The second conversation is with Paul Ekman, the world expert on the facial expression of emotions, whose work was crucial to my thinking in both Emotional Intelligence and Social Intelligence.  Paul and I discuss the kinds of empathy – purely cognitive, emotional, and compassionate – and their implications (a manipulator, for example, needs good cognitive empathy, but little or no emotional attunement; empathic concern requires both kinds). And we reflect on the many ways to enhance a person’s empathy, as well as the urgent need for doing this in society today.

Why do people flame when they send emails, but not face to face? What makes it so hard to come to consensus on a decision when a group meets online? When should people working together via email get together in person? And what can we do to compensate for the mismatch between the brain’s social channels and the online world?

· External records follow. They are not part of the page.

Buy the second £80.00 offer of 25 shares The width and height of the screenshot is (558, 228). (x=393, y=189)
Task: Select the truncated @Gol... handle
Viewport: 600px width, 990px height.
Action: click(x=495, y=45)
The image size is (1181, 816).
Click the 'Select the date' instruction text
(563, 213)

These and other fascinating questions came up when I talked with Clay Shirky, who teaches courses on social computing at New York University, and is one of the most influential voices in the world of those who design software that lets people work and play together.

There are a half dozen more conversations in the Wired To Connect pipeline, including George Lucas’ thoughts on the importance of kids learning social skills through working on projects together, and other ways to reinvent education.

Stay tuned.

4 thoughts on “Wired to Connect

  1. People avoid direct contac with other, now email is a very good tool to everybody conect with everybody, without embarrassment, but in other hand is more impersonal.
    Face to face you can sense people spirit and receive feelings and also listen to.

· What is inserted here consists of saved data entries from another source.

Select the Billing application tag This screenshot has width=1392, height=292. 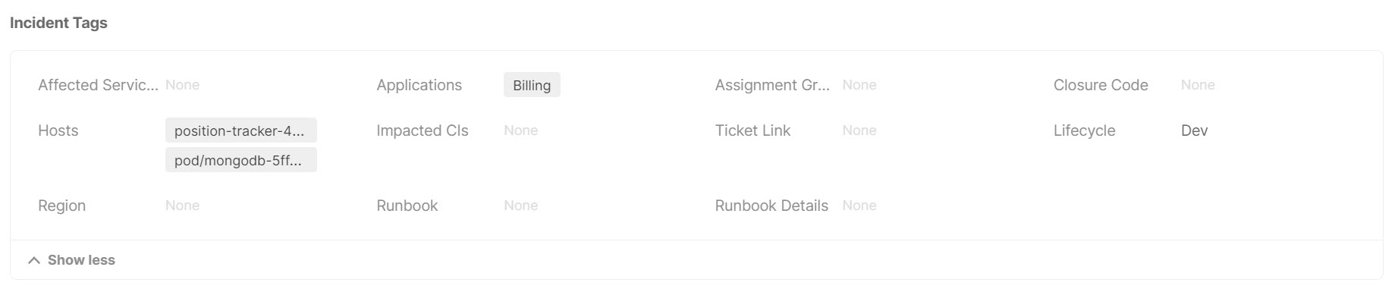[x=532, y=85]
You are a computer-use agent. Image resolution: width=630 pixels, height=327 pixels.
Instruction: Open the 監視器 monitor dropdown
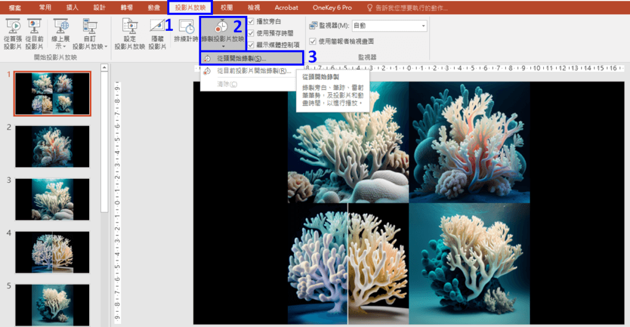423,26
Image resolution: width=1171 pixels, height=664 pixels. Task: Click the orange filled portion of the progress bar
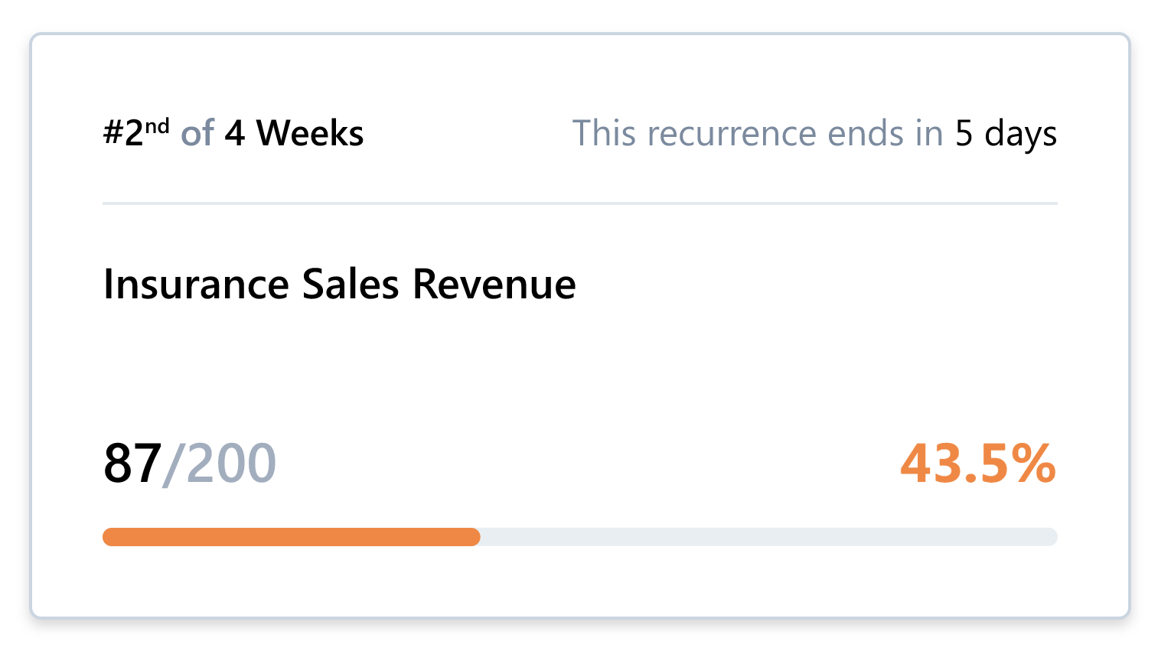coord(291,537)
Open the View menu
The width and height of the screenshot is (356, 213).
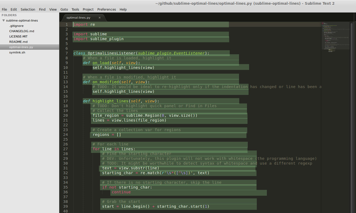coord(53,9)
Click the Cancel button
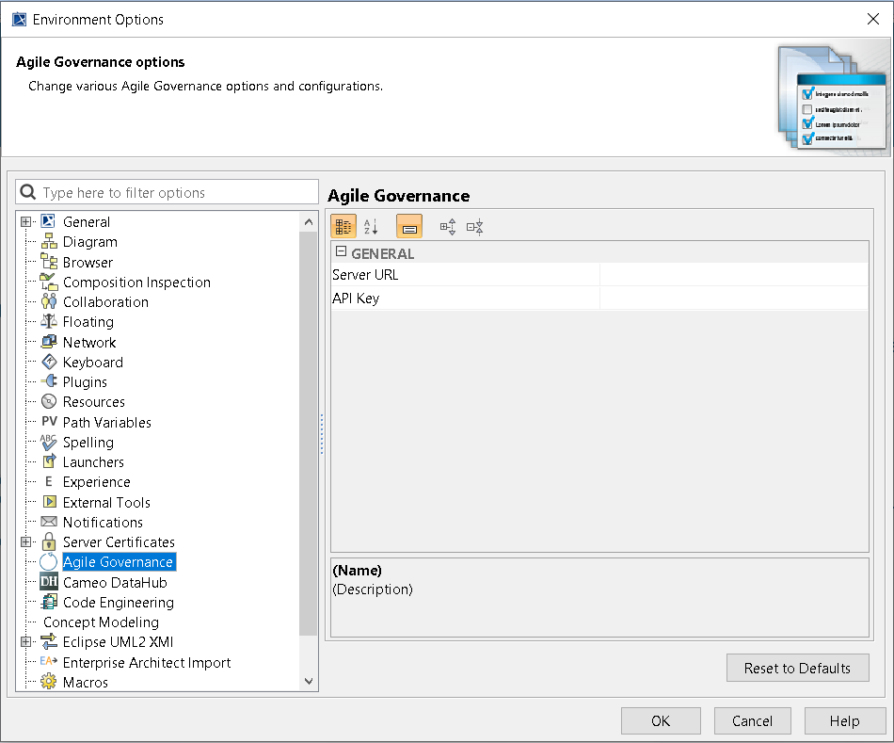894x743 pixels. [x=752, y=720]
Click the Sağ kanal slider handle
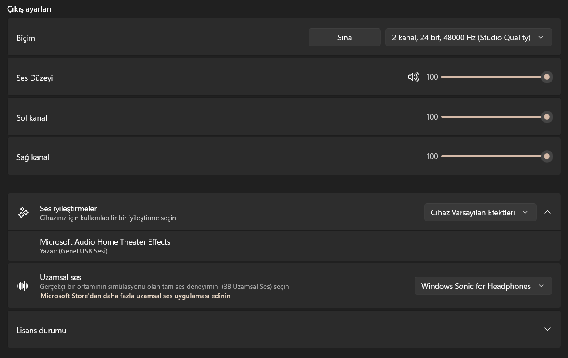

  2. I like the work you have done showing how the brain can change through our experiences. Yet, to say that these changes in our brain in turn “determine” how we respond to situations in life is false. No matter what is going on in our brain, all of us have the decision to respond however we wish. Brain activity may INFLUENCE us, but it does not determine us!

  3. Sorry Jared, he’s correct.
    The automaticity of our thinking becomes less and less open to change the more we use the same response. Think about learning to drive. We had to think about every detail at first but now drive without thinking about it at all. Our thinking is the same.
    Unless we consciously take control of the thought, it follows its usual course.
    Statistically the likelihood of significant change in our lives after age 35 is ZERO.
    A phenomenon called Long Term Potentiation changes learning to rote response after a certain number of repititions. Saves processor time but locks us into repeating our past.
    If reasoning were actual and not theoretical, we would not be afraid of flying.